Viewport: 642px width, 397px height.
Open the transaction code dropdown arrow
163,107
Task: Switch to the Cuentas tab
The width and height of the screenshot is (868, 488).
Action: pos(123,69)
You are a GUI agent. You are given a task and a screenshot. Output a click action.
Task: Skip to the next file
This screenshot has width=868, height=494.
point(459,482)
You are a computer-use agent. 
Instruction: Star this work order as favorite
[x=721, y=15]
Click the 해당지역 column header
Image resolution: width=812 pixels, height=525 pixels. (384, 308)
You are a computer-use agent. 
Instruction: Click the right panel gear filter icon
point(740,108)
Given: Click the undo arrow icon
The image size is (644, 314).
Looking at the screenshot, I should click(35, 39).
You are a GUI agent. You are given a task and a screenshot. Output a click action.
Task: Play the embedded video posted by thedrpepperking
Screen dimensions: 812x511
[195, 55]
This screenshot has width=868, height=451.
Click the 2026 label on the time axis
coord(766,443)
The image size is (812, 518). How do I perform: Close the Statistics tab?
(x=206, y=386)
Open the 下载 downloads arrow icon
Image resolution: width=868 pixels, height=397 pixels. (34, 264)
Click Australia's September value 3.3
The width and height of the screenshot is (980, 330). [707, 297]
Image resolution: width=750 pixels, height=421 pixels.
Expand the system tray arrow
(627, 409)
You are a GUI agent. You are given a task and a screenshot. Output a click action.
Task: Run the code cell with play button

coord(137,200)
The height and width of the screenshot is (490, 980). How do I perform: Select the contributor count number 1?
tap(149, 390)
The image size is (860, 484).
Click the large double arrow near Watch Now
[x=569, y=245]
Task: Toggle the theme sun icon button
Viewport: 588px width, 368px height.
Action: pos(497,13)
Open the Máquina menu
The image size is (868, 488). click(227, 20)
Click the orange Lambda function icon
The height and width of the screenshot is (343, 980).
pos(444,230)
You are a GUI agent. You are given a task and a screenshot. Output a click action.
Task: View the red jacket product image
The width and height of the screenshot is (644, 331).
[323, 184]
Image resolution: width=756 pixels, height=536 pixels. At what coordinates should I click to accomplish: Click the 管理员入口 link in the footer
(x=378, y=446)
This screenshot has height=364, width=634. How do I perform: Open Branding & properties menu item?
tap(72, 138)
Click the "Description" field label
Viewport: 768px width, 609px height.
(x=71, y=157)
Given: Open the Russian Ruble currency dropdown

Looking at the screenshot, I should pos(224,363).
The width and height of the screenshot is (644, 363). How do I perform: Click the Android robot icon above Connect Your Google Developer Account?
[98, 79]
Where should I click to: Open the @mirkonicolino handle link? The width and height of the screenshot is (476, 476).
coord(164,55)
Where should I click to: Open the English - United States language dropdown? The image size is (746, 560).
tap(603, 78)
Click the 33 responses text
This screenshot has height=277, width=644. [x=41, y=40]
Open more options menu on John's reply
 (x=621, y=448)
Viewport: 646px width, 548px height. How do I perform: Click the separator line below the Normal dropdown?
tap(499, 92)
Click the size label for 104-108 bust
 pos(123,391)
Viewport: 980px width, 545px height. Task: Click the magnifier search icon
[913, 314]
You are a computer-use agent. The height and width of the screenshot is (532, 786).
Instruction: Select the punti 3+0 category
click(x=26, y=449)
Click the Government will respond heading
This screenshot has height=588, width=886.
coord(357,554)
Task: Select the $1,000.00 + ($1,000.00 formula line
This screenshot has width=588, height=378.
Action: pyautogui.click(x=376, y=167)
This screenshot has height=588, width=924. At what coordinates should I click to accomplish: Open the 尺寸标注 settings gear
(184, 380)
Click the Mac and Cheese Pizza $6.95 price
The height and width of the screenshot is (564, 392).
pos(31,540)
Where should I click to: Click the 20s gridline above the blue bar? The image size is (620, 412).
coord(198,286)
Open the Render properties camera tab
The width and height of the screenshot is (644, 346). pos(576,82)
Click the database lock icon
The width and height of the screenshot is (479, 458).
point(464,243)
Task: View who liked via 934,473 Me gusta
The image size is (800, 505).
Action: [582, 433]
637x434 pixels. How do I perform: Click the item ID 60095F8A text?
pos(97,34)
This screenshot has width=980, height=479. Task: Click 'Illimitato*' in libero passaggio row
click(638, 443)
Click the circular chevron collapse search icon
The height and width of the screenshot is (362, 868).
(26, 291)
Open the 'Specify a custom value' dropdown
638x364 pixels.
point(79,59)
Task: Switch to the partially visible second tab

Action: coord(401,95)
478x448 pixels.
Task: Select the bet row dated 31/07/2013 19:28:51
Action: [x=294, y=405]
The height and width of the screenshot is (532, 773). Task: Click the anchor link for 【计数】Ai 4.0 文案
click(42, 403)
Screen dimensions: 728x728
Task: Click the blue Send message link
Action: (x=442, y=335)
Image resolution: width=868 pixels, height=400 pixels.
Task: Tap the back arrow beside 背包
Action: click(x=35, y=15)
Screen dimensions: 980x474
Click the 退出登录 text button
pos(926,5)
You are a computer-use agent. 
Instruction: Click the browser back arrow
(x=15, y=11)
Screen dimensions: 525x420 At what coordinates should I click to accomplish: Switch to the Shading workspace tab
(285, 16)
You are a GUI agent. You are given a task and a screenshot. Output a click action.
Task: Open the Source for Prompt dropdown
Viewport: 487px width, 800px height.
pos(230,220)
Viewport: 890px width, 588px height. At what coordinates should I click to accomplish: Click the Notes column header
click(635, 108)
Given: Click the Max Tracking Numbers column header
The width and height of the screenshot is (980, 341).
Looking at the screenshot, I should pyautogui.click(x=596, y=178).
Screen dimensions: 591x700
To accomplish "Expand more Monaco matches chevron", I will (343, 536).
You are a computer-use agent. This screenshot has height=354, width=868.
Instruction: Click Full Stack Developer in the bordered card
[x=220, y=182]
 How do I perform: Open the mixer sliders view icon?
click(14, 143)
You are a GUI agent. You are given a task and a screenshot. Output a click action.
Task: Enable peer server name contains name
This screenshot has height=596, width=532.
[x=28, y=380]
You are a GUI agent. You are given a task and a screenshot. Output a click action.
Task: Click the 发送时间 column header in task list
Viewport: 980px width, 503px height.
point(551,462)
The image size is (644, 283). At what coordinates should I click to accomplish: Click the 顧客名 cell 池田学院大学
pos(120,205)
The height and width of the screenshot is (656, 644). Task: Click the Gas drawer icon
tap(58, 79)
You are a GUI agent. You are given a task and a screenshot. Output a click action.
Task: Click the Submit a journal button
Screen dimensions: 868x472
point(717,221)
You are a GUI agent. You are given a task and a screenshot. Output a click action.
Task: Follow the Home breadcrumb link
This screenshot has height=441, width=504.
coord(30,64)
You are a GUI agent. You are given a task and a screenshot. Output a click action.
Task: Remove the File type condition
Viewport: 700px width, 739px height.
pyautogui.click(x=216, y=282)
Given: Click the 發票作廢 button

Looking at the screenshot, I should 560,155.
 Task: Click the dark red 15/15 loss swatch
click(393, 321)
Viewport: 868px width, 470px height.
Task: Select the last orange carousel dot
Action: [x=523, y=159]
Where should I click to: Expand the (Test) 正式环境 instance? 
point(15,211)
□ □ □ □ □
▶ **What is being asked**
The span to print begins at the line containing "Task: Click the 发送时间" and ends at the final line of the entries; print it exactly and print nothing else.

▶ **Exercise output**
Task: Click the 发送时间 column header in task list
Viewport: 980px width, 503px height.
point(551,462)
The image size is (644, 283). At what coordinates should I click to accomplish: Click the 顧客名 cell 池田学院大学
pos(120,205)
The height and width of the screenshot is (656, 644). Task: Click the Gas drawer icon
tap(58, 79)
You are a GUI agent. You are given a task and a screenshot. Output a click action.
Task: Click the Submit a journal button
Screen dimensions: 868x472
point(717,221)
You are a GUI agent. You are given a task and a screenshot. Output a click action.
Task: Follow the Home breadcrumb link
This screenshot has height=441, width=504.
coord(30,64)
You are a GUI agent. You are given a task and a screenshot. Output a click action.
Task: Remove the File type condition
Viewport: 700px width, 739px height.
pyautogui.click(x=216, y=282)
Given: Click the 發票作廢 button

Looking at the screenshot, I should 560,155.
 Task: Click the dark red 15/15 loss swatch
click(393, 321)
Viewport: 868px width, 470px height.
Task: Select the last orange carousel dot
Action: [x=523, y=159]
Where should I click to: Expand the (Test) 正式环境 instance? 
point(15,211)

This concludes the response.